短い課題 A ▸ 一覧のうち、「The image size is (743, 720).」を含む行から一覧の最終行までを、両端も含めてそのまま書き写してください。

出典抜粋 ▸
----

浅草の芝居小屋で、宮城が踊っていて、その小屋に姫の富士真奈美が飛び込んでくる。タイトルだと富士は、NHKと出ている。
NHKは、テレビもラジオも専属俳優を持っていたのだ。富士は、小林千登勢、馬淵晴子と並びNHK三人娘と呼ばれていた。

さて、浅草には遠山金四郎の高田がいて、なにをしているのか分からない身分でごろごろしている。
富士は、岡崎藩の姫であり、それを追う悪人連中がいて、それから逃れるために彼女を連れて岡崎に行くので、東海道なのである。
田崎潤とトニー谷の弥次・喜多、大道易者の横山エンタツ、宮城以下の一座の連中、さらに女スリの嵯峨、鼠小僧の北上ら全員が岡崎に向かう。
悪人の頭目は、江戸家老の石黒達也というのがうれしい。
監督は渡辺邦男だが、要は芸達者な者を集めて、その適役の役で演じさせるというやり方なので、極めて面白く見える。
これに、江戸から丹下茶膳の伴淳三郎まで行くのだからすごい。
もっとも、この時期松竹京都の最大で唯一のスターは、高田と伴だったのだから、仕方ないのだが。

----

抽出情報 ▸

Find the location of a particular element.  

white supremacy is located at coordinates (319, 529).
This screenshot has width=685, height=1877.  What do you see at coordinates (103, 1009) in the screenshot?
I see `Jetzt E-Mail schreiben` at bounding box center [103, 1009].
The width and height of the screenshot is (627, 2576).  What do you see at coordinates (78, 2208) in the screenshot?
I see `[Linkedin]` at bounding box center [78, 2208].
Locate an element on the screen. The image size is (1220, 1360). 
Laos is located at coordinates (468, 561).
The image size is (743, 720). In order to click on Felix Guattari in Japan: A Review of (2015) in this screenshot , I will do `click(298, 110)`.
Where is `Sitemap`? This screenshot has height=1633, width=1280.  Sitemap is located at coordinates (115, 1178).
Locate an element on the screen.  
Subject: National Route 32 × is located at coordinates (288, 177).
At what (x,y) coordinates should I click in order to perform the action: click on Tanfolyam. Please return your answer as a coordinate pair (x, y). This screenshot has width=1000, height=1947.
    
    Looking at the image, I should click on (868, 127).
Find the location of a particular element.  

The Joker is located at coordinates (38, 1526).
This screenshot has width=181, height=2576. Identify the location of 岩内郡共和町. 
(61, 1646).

----

短い課題 B ▸ 抜粋によると、この作品が極めて面白く見えるのはなぜですか。

課題の解答 A ▸
The image size is (743, 720). In order to click on Felix Guattari in Japan: A Review of (2015) in this screenshot , I will do `click(298, 110)`.
Where is `Sitemap`? This screenshot has height=1633, width=1280.  Sitemap is located at coordinates (115, 1178).
Locate an element on the screen.  
Subject: National Route 32 × is located at coordinates (288, 177).
At what (x,y) coordinates should I click in order to perform the action: click on Tanfolyam. Please return your answer as a coordinate pair (x, y). This screenshot has width=1000, height=1947.
    
    Looking at the image, I should click on (868, 127).
Find the location of a particular element.  

The Joker is located at coordinates (38, 1526).
This screenshot has width=181, height=2576. Identify the location of 岩内郡共和町. 
(61, 1646).

課題の解答 B ▸ 監督の渡辺邦男が芸達者な者を集め、それぞれに適役を演じさせるというやり方をとっているからです。